How do we measure mass? With a balance scale we can compare the gravitational force on two masses. When doing that, the two masses are at different places, with distance separating them. [7] Or a spring balance can be used, and the spring moves up and down in response to the weight. Distance is again necessary, and time is required. Or we could apply a force to a mass and see how much it accelerates, using Newton's law F=ma. To measure acceleration, the body must move through a distance. Without distance, we could not measure mass. And, time is required as well.

How do we measure force? Every method we use to measure force requires measurement of the motion the force causes of some material object. Even pressure and force transducers work by very small compression of a tiny sensor element. Without the motion a force produces, we could not assign a value to the force.

These simple considerations should convince us that space, time and matter are inextricably linked, and each concept would be meaningless without the others. That ought to have been clear even before relativity was formulated, but in fact the idea received little notice in the early history of physics. [8]
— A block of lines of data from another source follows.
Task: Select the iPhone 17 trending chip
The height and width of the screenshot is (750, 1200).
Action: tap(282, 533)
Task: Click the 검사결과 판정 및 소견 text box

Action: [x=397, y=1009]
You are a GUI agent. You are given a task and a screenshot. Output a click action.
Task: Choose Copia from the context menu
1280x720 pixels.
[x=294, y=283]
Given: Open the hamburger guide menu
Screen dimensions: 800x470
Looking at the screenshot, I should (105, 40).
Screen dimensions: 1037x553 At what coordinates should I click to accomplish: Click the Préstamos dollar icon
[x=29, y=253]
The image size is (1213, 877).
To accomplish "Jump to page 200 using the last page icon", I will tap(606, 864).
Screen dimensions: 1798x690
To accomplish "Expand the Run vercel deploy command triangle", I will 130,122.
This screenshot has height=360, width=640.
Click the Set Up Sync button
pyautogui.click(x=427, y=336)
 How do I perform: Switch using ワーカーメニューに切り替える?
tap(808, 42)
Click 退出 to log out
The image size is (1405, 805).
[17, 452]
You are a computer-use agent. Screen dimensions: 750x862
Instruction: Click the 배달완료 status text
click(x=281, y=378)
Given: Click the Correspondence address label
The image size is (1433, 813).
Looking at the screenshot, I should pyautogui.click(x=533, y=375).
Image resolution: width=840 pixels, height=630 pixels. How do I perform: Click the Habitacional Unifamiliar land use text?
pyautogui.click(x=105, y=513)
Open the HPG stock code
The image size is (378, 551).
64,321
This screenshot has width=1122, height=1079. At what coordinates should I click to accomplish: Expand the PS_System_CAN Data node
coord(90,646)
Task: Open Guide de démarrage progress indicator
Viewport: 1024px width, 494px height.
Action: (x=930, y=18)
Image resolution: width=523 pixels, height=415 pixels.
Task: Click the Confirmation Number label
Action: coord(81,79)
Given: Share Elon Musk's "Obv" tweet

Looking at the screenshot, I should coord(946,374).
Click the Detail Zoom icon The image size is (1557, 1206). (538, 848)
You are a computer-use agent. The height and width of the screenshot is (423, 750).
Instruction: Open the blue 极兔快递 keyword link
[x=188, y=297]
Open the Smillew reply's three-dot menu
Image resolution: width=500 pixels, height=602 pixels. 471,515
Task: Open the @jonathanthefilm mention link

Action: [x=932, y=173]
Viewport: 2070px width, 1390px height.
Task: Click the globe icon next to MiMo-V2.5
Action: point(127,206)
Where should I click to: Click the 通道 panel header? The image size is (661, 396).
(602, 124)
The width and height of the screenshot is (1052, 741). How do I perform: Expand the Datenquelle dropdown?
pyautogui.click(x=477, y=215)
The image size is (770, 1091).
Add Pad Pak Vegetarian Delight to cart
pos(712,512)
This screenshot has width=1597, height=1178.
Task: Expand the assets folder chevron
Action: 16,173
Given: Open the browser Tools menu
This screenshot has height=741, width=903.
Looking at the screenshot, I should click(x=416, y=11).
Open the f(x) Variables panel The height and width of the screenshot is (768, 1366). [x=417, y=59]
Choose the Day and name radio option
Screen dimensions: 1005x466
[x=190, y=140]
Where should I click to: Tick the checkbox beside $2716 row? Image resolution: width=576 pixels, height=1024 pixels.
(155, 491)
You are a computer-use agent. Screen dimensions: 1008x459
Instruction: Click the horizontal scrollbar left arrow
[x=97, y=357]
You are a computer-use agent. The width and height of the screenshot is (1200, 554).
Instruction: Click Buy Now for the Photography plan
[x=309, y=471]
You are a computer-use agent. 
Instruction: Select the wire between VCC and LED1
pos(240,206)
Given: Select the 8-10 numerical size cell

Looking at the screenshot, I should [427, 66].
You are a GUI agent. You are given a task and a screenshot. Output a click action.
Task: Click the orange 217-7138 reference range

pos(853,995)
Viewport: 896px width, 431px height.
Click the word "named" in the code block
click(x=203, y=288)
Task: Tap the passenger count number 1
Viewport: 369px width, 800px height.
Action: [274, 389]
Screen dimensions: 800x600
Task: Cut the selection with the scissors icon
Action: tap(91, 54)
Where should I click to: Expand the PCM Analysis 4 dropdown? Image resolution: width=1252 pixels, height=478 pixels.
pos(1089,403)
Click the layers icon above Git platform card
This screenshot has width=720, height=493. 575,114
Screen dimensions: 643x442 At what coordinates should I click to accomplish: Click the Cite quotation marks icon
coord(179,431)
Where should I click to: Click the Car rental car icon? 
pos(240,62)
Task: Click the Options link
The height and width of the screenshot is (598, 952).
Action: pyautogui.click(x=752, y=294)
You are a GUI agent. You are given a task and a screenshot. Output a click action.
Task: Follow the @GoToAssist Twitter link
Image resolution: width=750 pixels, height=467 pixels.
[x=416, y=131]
Special relativity, formulated in the early 20th century, is now well-tested and accepted. It showed that the concepts of time and space are inseparably bound into "space-time". Space is meaningless without time and vice versa. And matter and all else would be inconceivable without space and time.

Science fiction has often played with the idea that our sense impressions may be quite different from what's "really" out there that's causing those sense impressions. But that, of course, raises the question of whether we are real in the way we think we are. Could all of reality, ourselves included, be only virtual reality constructs formed in a giant cosmic computer-like brain? Such science-fiction concepts fascinate, but perhaps they are still too rooted in our limited ability to imagine. Even the idea of a vast computer of this sort is derived from our own mental models built from our sensory experiences with computers. We may suppose the truth to be "out there", but can we comprehend it with our limited intelligence?

This world may be a dream. And existence may be an illusion. But to me, this dream or illusion is real enough if by using reason well we are never deceived by it.
    —Gottfried Wilhelm Leibniz (1646–1716)

The bottom line for such speculation is that we don't know, and even worse, we cannot know, the answers to such questions. Nor can we know whether the questions are even meaningful. Earlier we raised the question of determinism vs. free will. We think we have free will to make decisions that can affect our future and that of the universe. But we can't know whether that is true, and all we can do is behave "as if it is true". To attempt, through thought or experiment, to determine whether we have free will is simply futile, a waste of effort. But if we decide whether or not to waste time on such questions, did we really have any choice in the decision?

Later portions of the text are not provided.